Apologies to Every Empty Daisy Flower

by Ashley Bao


there is a comfort in shrinking,

in growing so small not even a microscope

could discern your stamen from the indistinct glow

of the light shining from the bottom.

the easiest thing to do is to do nothing,

to wipe your skeletal fingers off with stained dandelion leaves,

zip your mouth shut with plastic ties your mother usually

reserves for check-in suitcases.


there is a comfort to listening to others’ words,

to let their diction cut you like a serrated meat cleaver,

wait for someone else, one who hasn’t locked their thoughts

in so tightly not even a shrink could pry them apart.

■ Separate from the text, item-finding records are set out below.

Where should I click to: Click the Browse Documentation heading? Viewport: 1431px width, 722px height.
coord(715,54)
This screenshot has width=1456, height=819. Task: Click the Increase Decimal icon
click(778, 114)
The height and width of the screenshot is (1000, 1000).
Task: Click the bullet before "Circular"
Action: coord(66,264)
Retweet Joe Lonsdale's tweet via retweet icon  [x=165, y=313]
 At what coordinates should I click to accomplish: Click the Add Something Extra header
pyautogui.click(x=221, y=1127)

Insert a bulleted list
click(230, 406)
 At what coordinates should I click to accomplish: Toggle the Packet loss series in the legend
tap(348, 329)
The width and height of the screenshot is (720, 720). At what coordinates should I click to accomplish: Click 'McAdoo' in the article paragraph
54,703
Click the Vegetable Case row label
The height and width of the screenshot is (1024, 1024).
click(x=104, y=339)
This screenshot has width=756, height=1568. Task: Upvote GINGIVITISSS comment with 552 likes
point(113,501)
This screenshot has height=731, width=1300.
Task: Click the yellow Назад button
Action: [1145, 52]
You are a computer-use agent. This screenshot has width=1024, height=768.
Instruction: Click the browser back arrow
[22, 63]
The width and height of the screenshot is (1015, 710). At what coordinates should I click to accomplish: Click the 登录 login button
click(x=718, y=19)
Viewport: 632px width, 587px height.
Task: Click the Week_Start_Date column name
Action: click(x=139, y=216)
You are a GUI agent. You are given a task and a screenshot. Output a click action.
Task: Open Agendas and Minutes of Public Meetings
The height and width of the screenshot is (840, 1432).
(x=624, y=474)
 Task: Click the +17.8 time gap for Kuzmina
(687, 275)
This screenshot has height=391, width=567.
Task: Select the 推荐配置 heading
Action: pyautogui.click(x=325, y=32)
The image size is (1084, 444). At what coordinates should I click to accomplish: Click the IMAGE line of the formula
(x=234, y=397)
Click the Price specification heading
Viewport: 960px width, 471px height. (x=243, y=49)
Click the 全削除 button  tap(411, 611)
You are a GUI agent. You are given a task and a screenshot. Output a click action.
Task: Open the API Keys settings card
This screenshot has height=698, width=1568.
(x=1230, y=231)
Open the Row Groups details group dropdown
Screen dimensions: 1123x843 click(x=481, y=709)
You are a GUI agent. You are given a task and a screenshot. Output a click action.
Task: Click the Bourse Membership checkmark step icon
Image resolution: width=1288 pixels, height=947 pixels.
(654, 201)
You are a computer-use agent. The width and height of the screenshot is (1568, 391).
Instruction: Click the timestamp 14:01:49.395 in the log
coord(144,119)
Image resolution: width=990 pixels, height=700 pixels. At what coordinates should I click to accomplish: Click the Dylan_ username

wait, and you’ll never be wrong.


your petals furl into you, limbs

clench as they fold further and further into your

ribcage. no children will come pluck you clean,

if your pretty bits are already tucked away in hiding.


you used to spend saturday mornings

at the lazy creek, glass water cracking against

smooth river rocks. you used to pick every

daisy, wish upon each stolen piece of beauty.


all they wanted was someone to notice them.


Ashley Bao is a Chinese-Canadian-American high school junior. She spends her time writing and dreaming, mostly about cats. Her poetry and short fiction has been published/is forthcoming in Liminality, Strange Horizons, and Cast of Wonders.